● **Work order A**
Using the digital curfew text, decide whether each statement agrees with it: (i) the writer kept a laptop open while watching TV with family; (ii) the text says leaders fail at focus because they lack discipline; (iii) for clinical leaders, constant connectivity is often tied to patient care. For each, answer yes or no and quote the text's deciding words.
● **Work order B**
Rewrite the digital curfew text from "Give Your Brain" to "just partially present.", changing "laptop" to "tablet".

● **Reading passage**
■ ■ ■ ■ ■ ■ ■

Give Your Brain a Bedtime
Why Leaders Need Digital Curfews
For years, I answered emails before breakfast, texted during board meetings, and kept my laptop open while watching TV with my family. I told myself I was maximizing every moment. The truth was harder to admit - I was exhausted and anxious. Constant connectivity meant I was never “off”, and my presence at home and work suffered. My phone-centric habits followed me home, quietly eroding the quality of my presence with family and friends. Constant connectivity meant I could never truly recharge. I thought I was available, but honestly…I was just partially present.
If this feels familiar, you’re not alone. Our most valuable resources, time and attention, are under constant siege. Leaders today aren’t failing at focus because of a lack of discipline. We’re operating in an environment that never lets the brain shut down. For clinical leaders, that pressure is amplified where constant connectivity isn’t just cultural, it’s often tied to patient care, safety, and real-time decision-making.

■ ■ ■ ■ ■ ■ ■

● **Data section**
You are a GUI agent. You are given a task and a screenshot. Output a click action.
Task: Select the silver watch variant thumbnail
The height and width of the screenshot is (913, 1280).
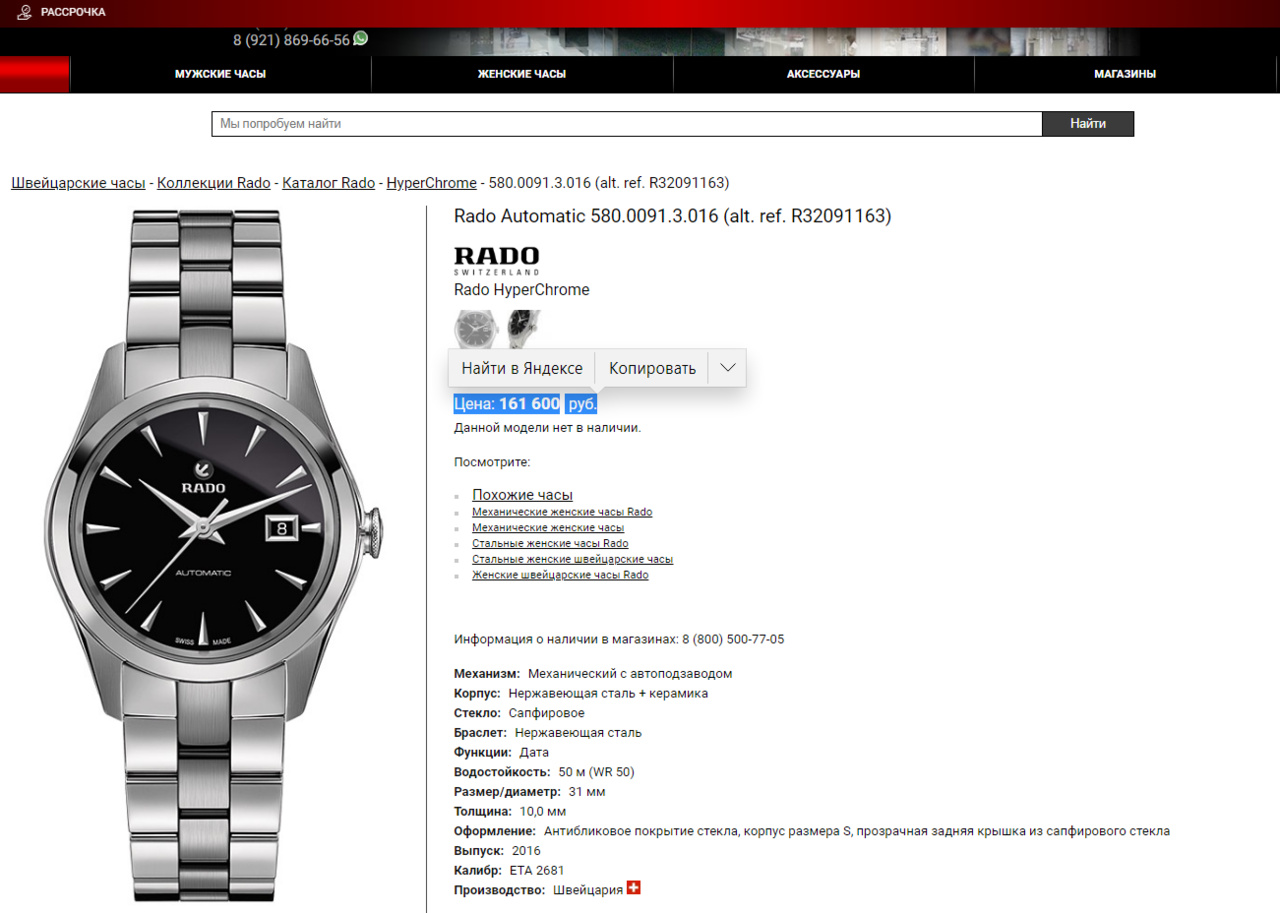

■ ■ ■ ■ ■ ■ ■

● **Answer space A**
(i) Yes: "kept my laptop open while watching TV with my family"
(ii) No: "Leaders today aren’t failing at focus because of a lack of discipline."
(iii) Yes: "it’s often tied to patient care, safety, and real-time decision-making"

● **Answer space B**
Give Your Brain a Bedtime
Why Leaders Need Digital Curfews
For years, I answered emails before breakfast, texted during board meetings, and kept my tablet open while watching TV with my family. I told myself I was maximizing every moment. The truth was harder to admit - I was exhausted and anxious. Constant connectivity meant I was never “off”, and my presence at home and work suffered. My phone-centric habits followed me home, quietly eroding the quality of my presence with family and friends. Constant connectivity meant I could never truly recharge. I thought I was available, but honestly…I was just partially present.